Intel shares dive on continued manufacturing woes

US chip giant Intel reported strong revenues for Q2 2020, but a downbeat outlook compounded by its continued struggles with the 7nm process drove its share price down by 12%.

“It was an excellent quarter, well above our expectations on the continued strong demand for computing performance to support cloud-delivered services, a work- and learn-at-home environment, and the build-out of 5G networks,” said Bob Swan, Intel CEO. “In our increasingly digital world, Intel technology is essential to nearly every industry on this planet. We have an incredible opportunity to enrich lives and grow this company with a continued focus on innovation and execution.”

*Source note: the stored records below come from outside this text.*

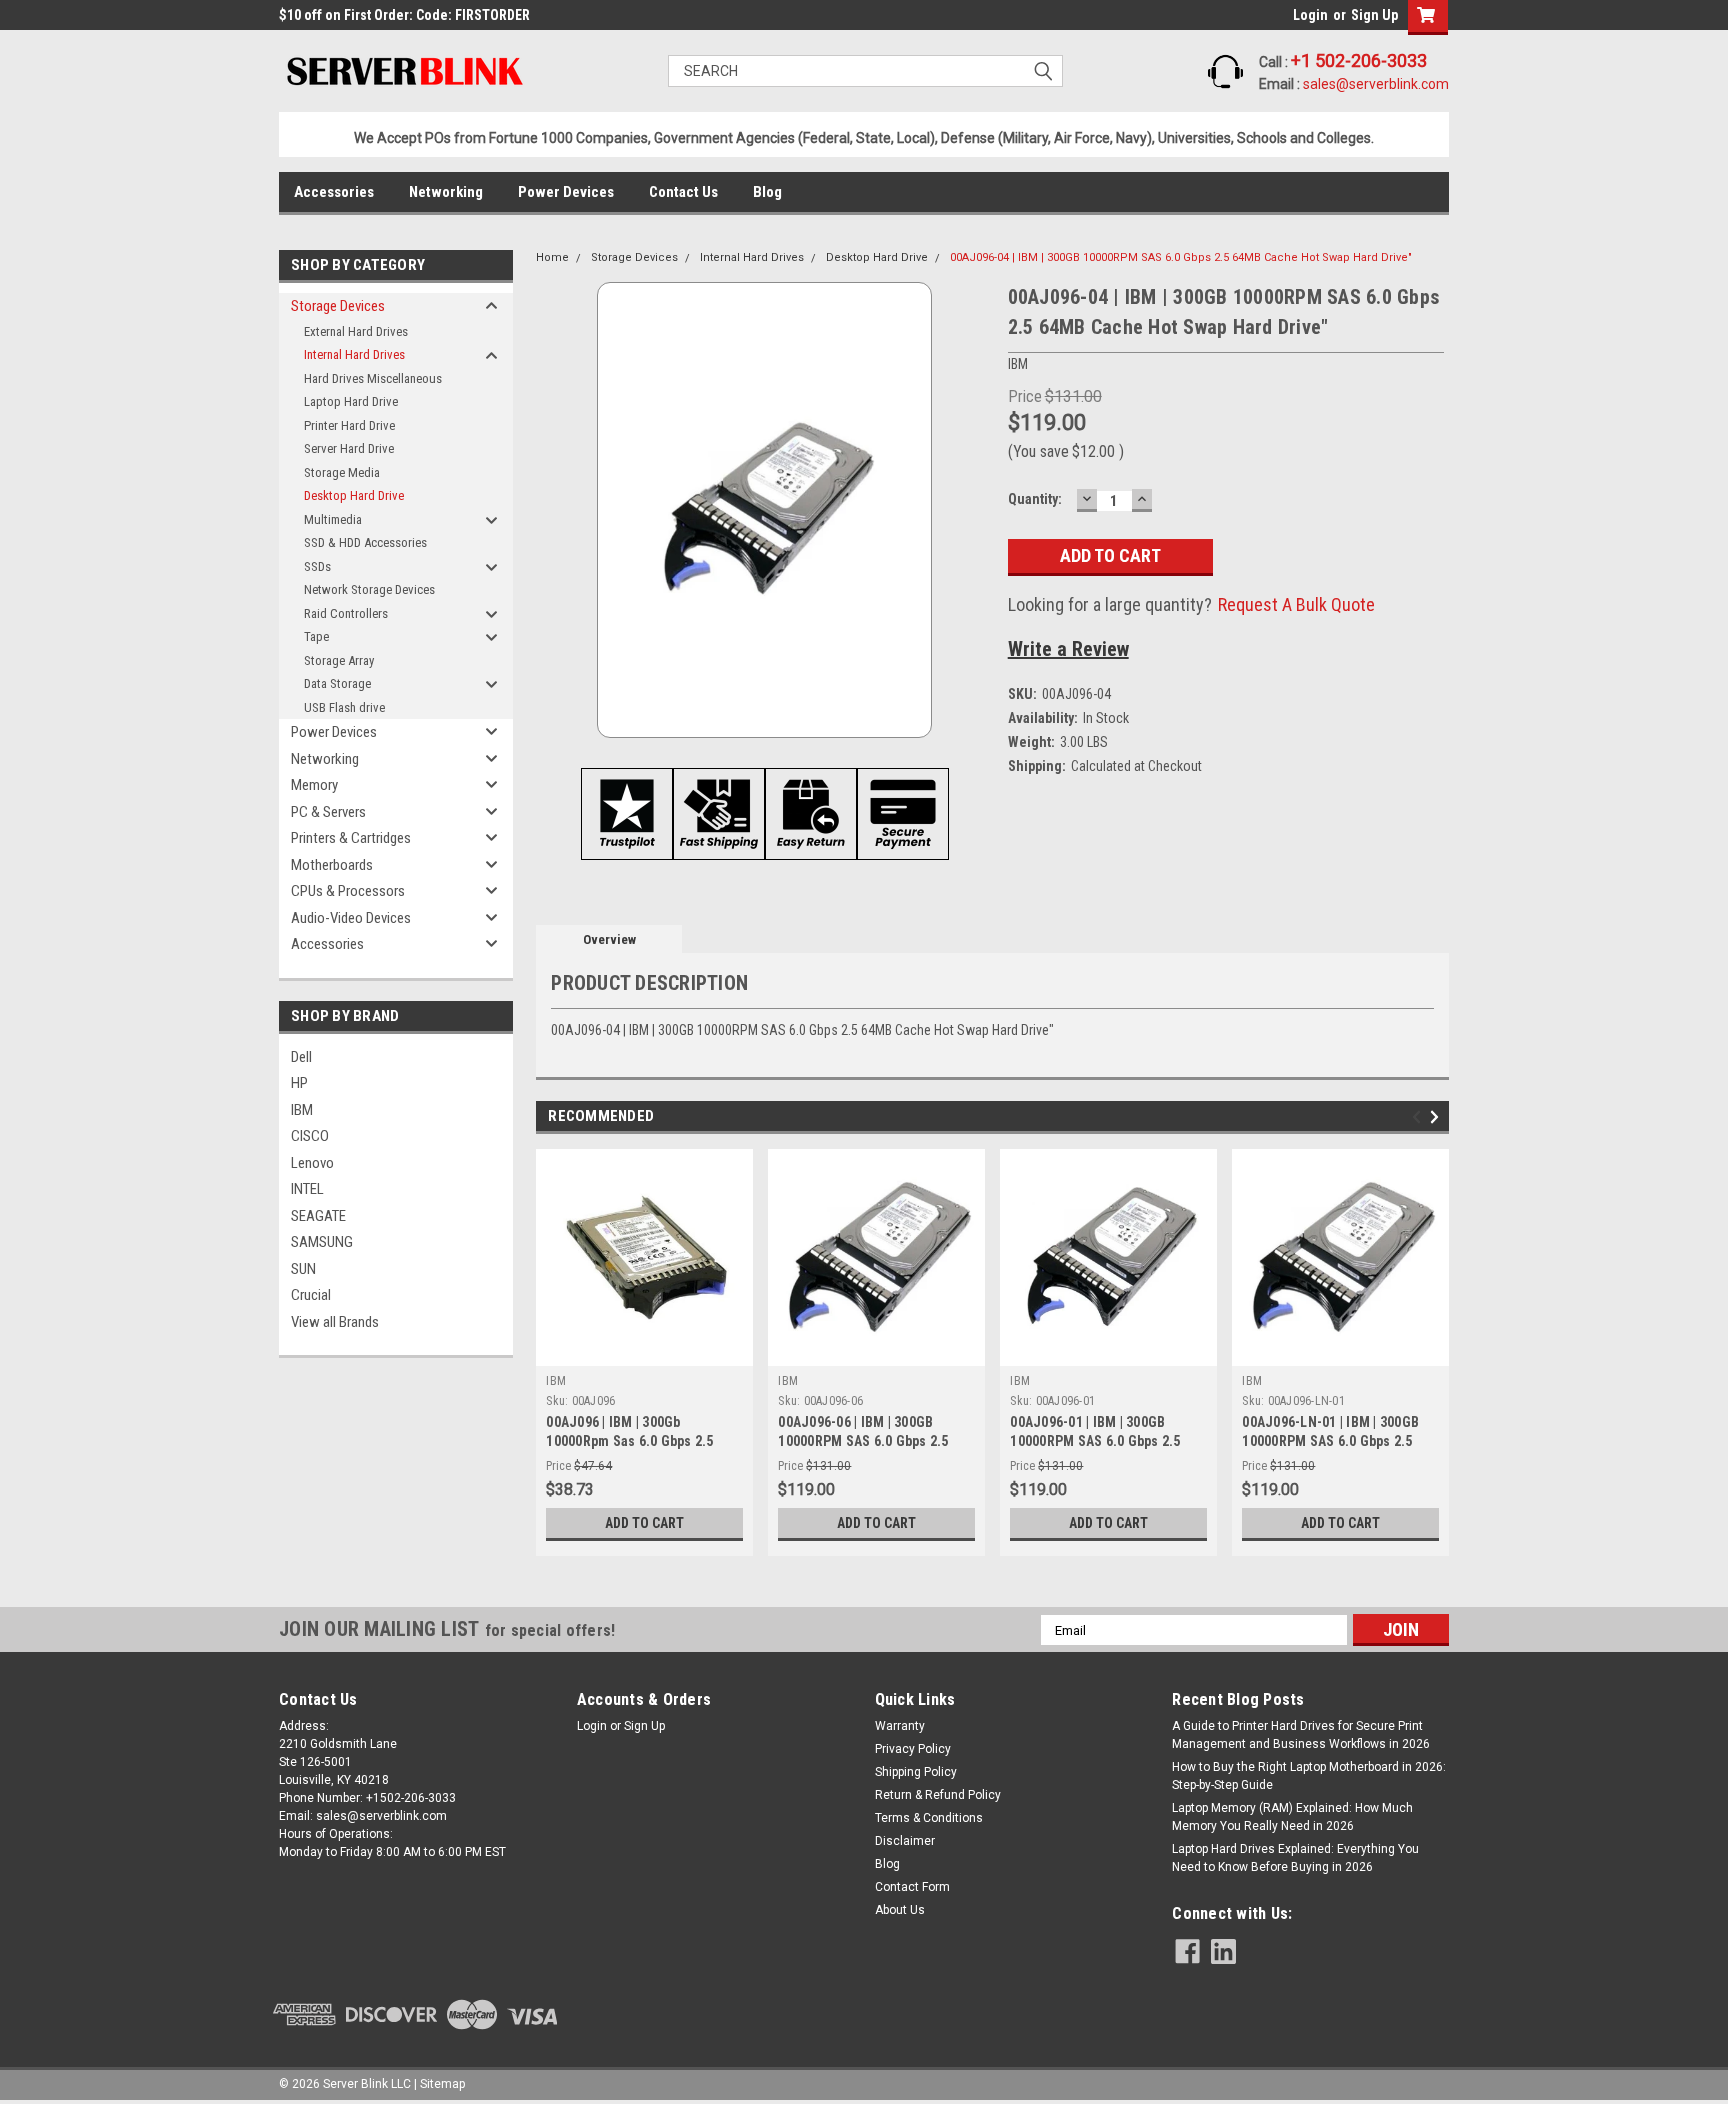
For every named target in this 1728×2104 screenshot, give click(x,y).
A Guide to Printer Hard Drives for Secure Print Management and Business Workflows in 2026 (1301, 1735)
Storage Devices (338, 306)
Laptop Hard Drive (351, 401)
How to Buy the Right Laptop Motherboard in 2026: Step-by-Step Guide (1309, 1776)
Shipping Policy (916, 1772)
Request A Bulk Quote (1296, 604)
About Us (900, 1910)
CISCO (310, 1136)
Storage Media (342, 472)
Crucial (311, 1295)
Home (552, 257)
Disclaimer (905, 1841)
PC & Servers (328, 812)
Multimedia (333, 519)
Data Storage (337, 683)
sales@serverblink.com (1376, 84)
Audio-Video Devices (351, 918)
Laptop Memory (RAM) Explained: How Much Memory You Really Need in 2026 (1292, 1817)
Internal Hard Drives (354, 354)
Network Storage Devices (369, 589)
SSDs (317, 566)
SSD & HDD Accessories (365, 542)
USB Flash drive (344, 707)
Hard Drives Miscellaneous (373, 378)
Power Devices (566, 192)
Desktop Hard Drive (354, 495)
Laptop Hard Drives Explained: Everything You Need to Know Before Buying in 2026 (1295, 1858)
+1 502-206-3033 (1359, 60)
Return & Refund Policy (938, 1795)
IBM (302, 1110)
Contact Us (683, 192)
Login (1310, 15)
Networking (446, 192)
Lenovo (312, 1163)
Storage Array (339, 660)
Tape (316, 636)
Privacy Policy (913, 1749)
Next (1437, 1117)
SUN (303, 1269)
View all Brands (335, 1322)
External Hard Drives (356, 331)
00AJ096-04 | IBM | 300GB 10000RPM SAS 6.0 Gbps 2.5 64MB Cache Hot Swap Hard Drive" (1181, 257)
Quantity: (1035, 499)
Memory (314, 785)
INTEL (307, 1189)
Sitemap (442, 2084)
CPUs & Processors (348, 891)
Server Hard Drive (349, 448)
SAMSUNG (322, 1242)
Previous (1419, 1117)
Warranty (900, 1726)
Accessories (334, 192)
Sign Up (1374, 15)
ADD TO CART (644, 1523)
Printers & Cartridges (351, 838)
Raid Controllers (346, 613)
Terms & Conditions (929, 1818)
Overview (609, 939)
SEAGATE (318, 1216)
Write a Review (1068, 649)
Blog (767, 192)
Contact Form (912, 1887)
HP (299, 1083)
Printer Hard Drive (349, 425)
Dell (301, 1057)
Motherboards (332, 865)
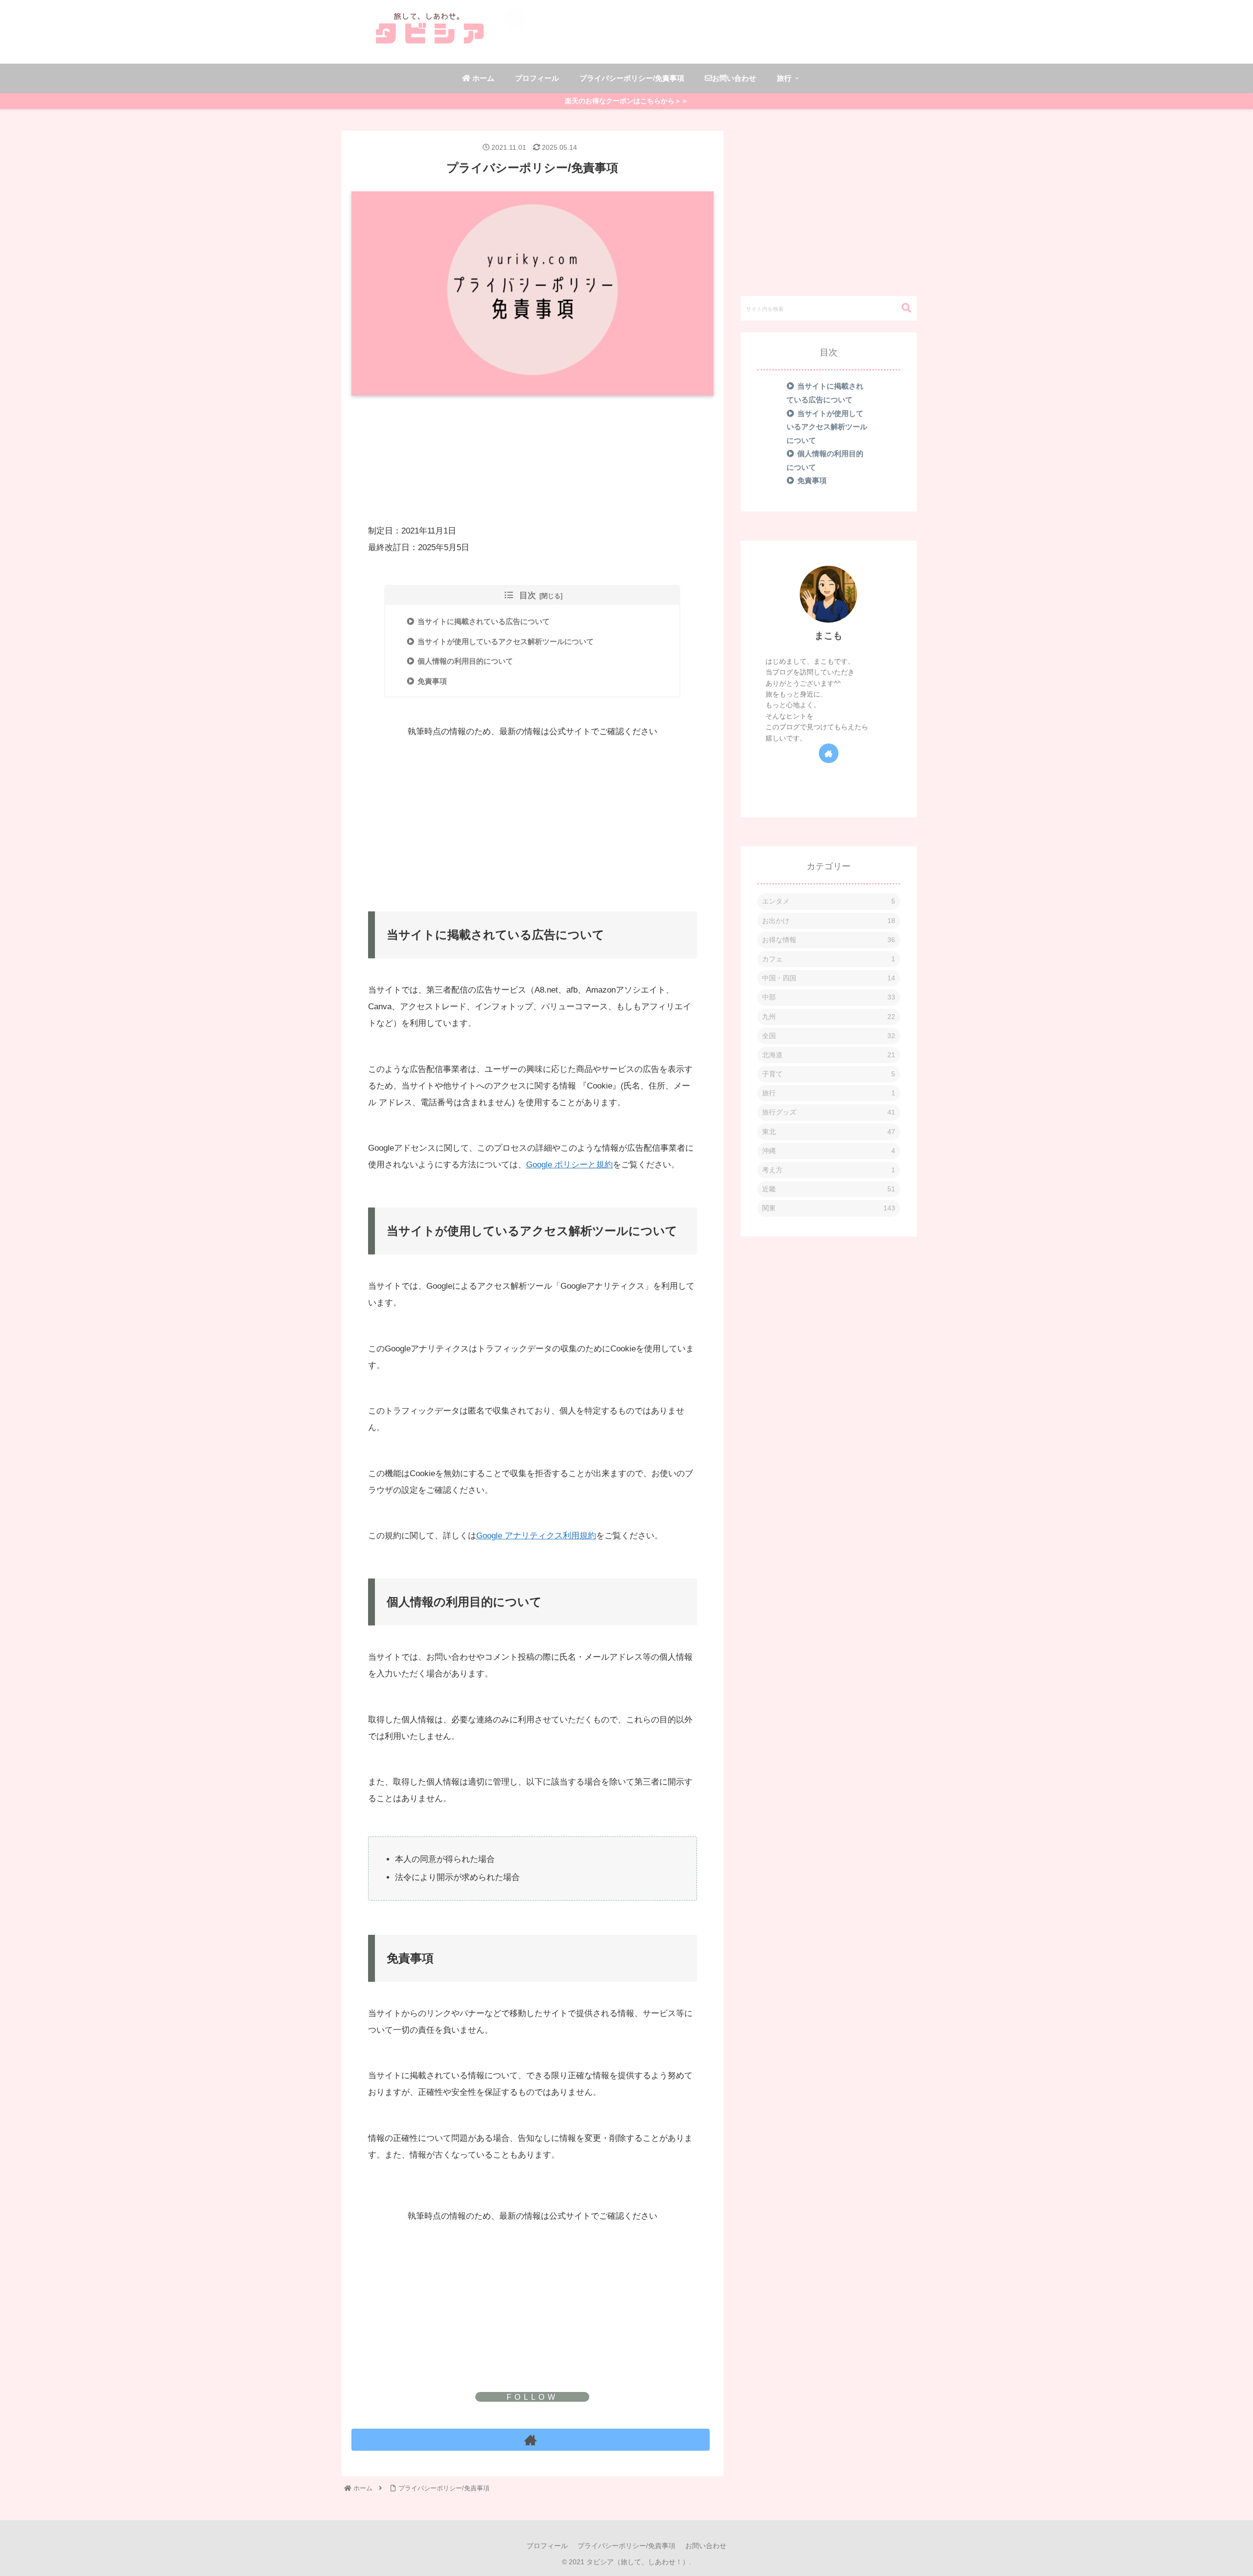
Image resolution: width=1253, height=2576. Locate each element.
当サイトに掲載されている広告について (484, 621)
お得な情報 (828, 940)
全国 (828, 1036)
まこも (828, 635)
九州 (828, 1017)
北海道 (828, 1055)
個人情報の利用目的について (465, 661)
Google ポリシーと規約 (569, 1164)
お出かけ (828, 921)
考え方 (828, 1170)
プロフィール (547, 2546)
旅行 (828, 1093)
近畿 (828, 1189)
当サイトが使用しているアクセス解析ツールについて (506, 641)
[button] (901, 308)
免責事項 (432, 681)
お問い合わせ (705, 2546)
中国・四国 (828, 978)
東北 (828, 1132)
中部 (828, 997)
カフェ (828, 959)
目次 (527, 595)
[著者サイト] (530, 2440)
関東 (828, 1208)
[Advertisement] (532, 426)
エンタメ (828, 901)
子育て (828, 1074)
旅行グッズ (828, 1112)
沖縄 (828, 1151)
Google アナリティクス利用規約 (536, 1535)
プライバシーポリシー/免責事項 (626, 2546)
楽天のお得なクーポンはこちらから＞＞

No arguing with that, but Intel seems to have a funny way of going about it. The executive summary below shows excellent revenue and EPS growth, but the outlook underneath it paints a totally contrasting picture. While the global slowdown caused by the coronavirus pandemic will be partly to blame, ‘7nm CPU products shifting ~6 months’ certainly won’t have helped.

“We are seeing an approximate six-month shift in our 7nm-based CPU product timing relative to prior expectations,” confessed Swan. “The primary driver is the yield of our 7nm process, which based on recent data, is now trending approximately twelve months behind our internal target. We have identified a defect mode in our 7nm process that resulted in yield degradation.

“We’ve root-caused the issue and believe there are no fundamental roadblocks, but we have also invested in contingency plans to hedge against further schedule uncertainty. We’re mitigating the impact of the process delay on our product schedules by leveraging improvements in design methodology such as die disaggregation and advanced packaging. We have learned from the challenges in our 10nm transition and have a milestone-driven approach to ensure our product competitiveness is not impacted by our process technology roadmap.”

To translate the corporate gibberish: Intel is a year behind on the production of its most advanced chips. That means PC and server vendors will also see products that depend on those chips delayed by a year, many of whom may decide to defect to AMD or Nvidia or whoever. Semiconductor specialist site is sceptical of even this concession, so it looks like this will represent Intel’s best quarter for the foreseeable future.